A number of variations are possible in the practice of this invention. While some embodiments have been described as having a component such as an electronics package either downhole or uphole of another feature such as a gap, other embodiments may have the same or a similar component moved to be uphole or downhole (on the other side) of the other feature instead. While the above embodiments use a single conductor 22 to connect various electronics packages, other embodiments may have two or more conductors 22 crossing one or more gaps. Conductors 22 are not necessarily continuous (capable of carrying DC electrical currents along their lengths). In some embodiments, conductors 22 have capacitors and/or filters connected in series with different sections of the conductors.
FIG. 7 shows a drill string 70 according to another example embodiment in which a signal is propagated through a gap. A probe 24 in a bore 73 of drill string 70 connects between an uphole portion 70A and a downhole portion 70B separated by a gap 70C. Probe 24 can apply low-frequency EM telemetry signals across gap 70C. Gap 70C acts as an electrical insulator (i.e. presents a high electrical impedance) to those signals.
Probe 24 can also apply higher-frequency signals between uphole and downhole portions 70A and 70B. Such higher-frequency signals can bypass gap 70C by a path that includes a sensor or other electronics. In the illustrated embodiment a sensor circuit 75 is connected in series with a filter 76 between uphole portion 70A and downhole portion 70B. Filter 76 blocks low-frequency EM telemetry signals. Probe 24 can interrogate one or more sensors in sensor circuit 75 by applying a high-frequency signal between uphole portion 70A and downhole portion 70B.
The frequency of the high-frequency signal is selected to be passed by filter 76. Sensor circuit 75 is configured to modulate the high-frequency signal in a manner that encodes readings of the sensor. The data signal may be applied continuously, periodically or intermittently depending on the situation. While sensor circuit 75 and filter 76 are illustrated as being separate, the functions of supporting a sensor and providing filtering to allow passage of the data signal (while presenting a high impedance to low frequency EM telemetry signals) may be integrated together in one circuit.

Raw data

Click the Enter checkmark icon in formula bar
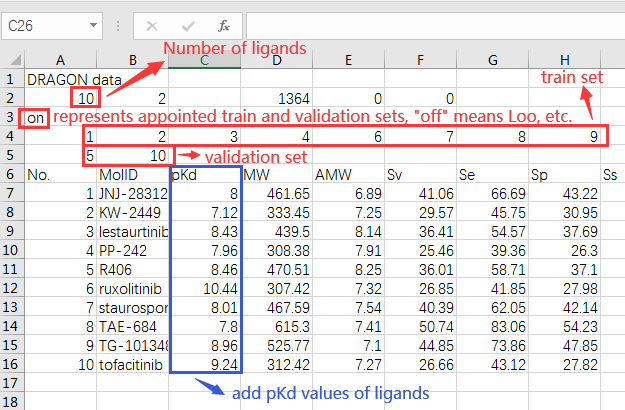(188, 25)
* * *
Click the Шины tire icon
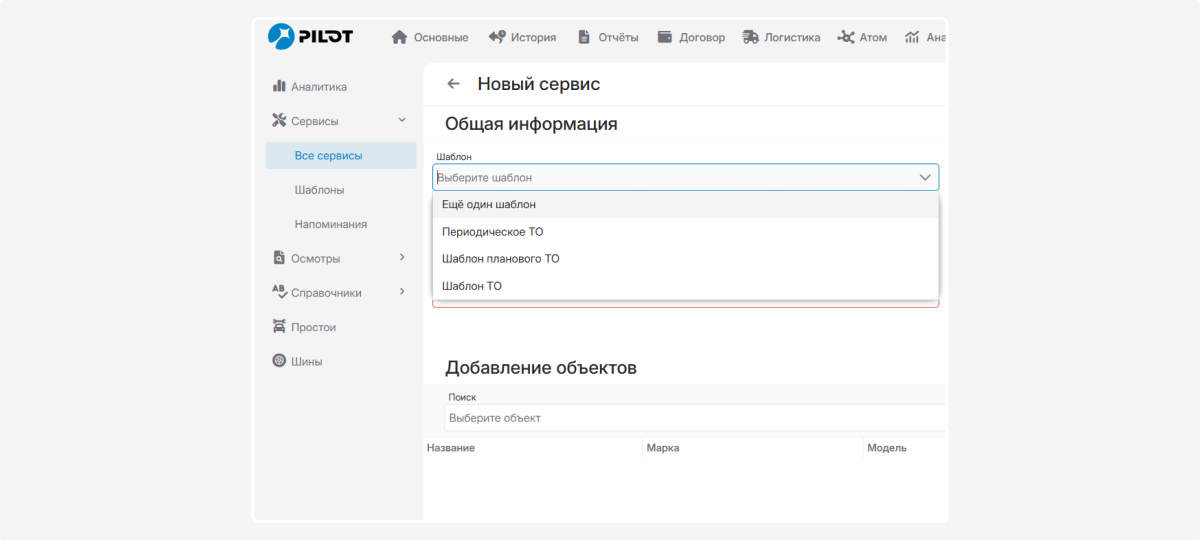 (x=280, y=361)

What to work on
[1] In the drill string passage, what kind of signals does filter 76 block?
[2] Write the next few sentences of the drill string passage, picking up after its final sentence.
The data has nothing to do with what you're asked to do here.

Solved tasks
[1] Filter 76 blocks low-frequency EM telemetry signals.

[2]
Encoding of the data signal may be simple (e.g. altering an impedance presented to the data signal in relation to the sensor reading) or more complicated (e.g. varying the signal current flowing through sensor circuit 75 so as to encode digital data in the current variations). Sensor circuit 75 may optionally be powered by electrical power provided by the signal. In another embodiment, sensor circuit 75 is powered by establishing a DC potential difference across gap 70C. For example, a battery pack in probe 24 may be configured to apply a DC voltage between electrical contacts 24A and 24B. Other electronics packages having connections to both sides of the gap may be powered by drawing current from the battery pack in probe 24.
The sensor in sensor circuit 75 may be of any suitable type. For example, the sensor may comprise a gamma radiation sensor.
Drill string 70 may be modified with the addition of one or more additional gaps between uphole portion 70A and downhole portion 70B. By selecting a signal frequency that corresponds to a passband of the additional gaps, probe 24 can interrogate sensor circuit 75 The signal propagates through the additional gaps.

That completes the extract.